The young man went on yelling as he walked slowly up the aisle with a couple children in tow. Clearly, he was upset. Clearly, this wasn’t what he was expecting on this Sunday morning at a church service.
Clearly, this wasn’t the right Sunday to be visiting this church seeking a Christ-centered message.
I visited the Claremont United Church of Christ this last Sunday, instead of going to Quaker meeting, for the performance of Raven Chacon’s Voiceless Mass, which won the 2022 Pulitzer Prize in music. As a story in the Claremont Courier noted, this was to be the piece’s West Coast premiere and only its third live performance, with the composer present, and the service was to be “unlike anything the church had done in the past.”
This I had to see.
The piece was definitely unique – eerie and very modern, supposedly giving a voice to entities that aren’t usually heard or given a voice. Not only is the 20-minute work unusual, it is done in an unusual, site-specific way, with the musicians placed throughout the sanctuary, accompanied by the church’s massive organ (which I didn’t really hear).

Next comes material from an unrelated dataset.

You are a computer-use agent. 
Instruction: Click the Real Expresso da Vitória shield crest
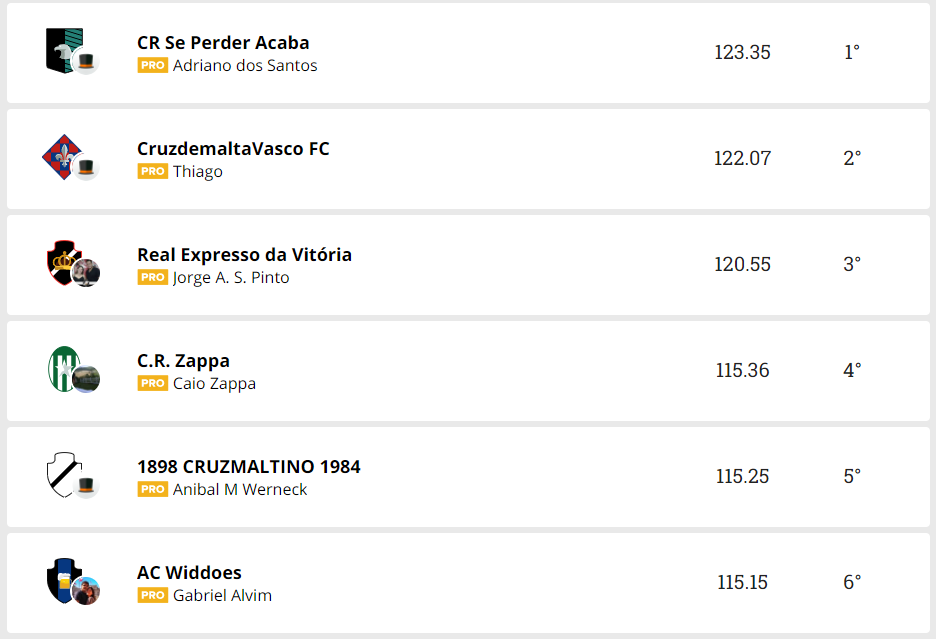(61, 261)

But it wasn’t the piece, which turned out to be performed in the second half of the service, that upset the man. He didn’t even stay for it.
The man’s outburst came while Chacon, who is Native American (and the first Native American to be awarded the Pulitzer), was giving a homily or prayer with voice and electronics, a la Laurie Anderson. It was addressed to “mother” and asked for forgiveness for causing so much destruction of the earth. Not your usual Christian, Sunday morning prayer. (It was so different, so advent-garde, that, at first, I thought the outburst was part of the presentation!)

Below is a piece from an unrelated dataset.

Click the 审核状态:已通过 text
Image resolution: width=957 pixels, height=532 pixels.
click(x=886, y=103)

Never mind that, up until that, there had been much focus on Dia de los Muertos and honoring the dead. What’s more, on this day before Halloween, there were children dressed up as princesses, witches and goblins.
All this – never mind the Voiceless Mass performance – was too much for the man. Clearly, this was, for him, not what Christ is about.
Clearly, his Jesus wasn’t one that encouraged openness – and most likely one that wouldn’t approve of me, a gay man, much less at a Sunday service. His concept of Jesus was rigid and restrictive, not one that provides a safe space to explore and discuss different ideas, identities and views. One of the ministers, who followed him out of the sanctuary, said later that the man was a first-time attender – oops! Wrong Sunday, maybe the wrong church, to visit! – and that his protest was a reminder of, “a testimony to,” the importance of having a loving, open community wherein all are embraced.
When another man in the congregation shouted to the protesting man to “go home,” it certainly didn’t model this vision of radical inclusion. But it definitely added to the drama – and the challenge – of this Sunday morning.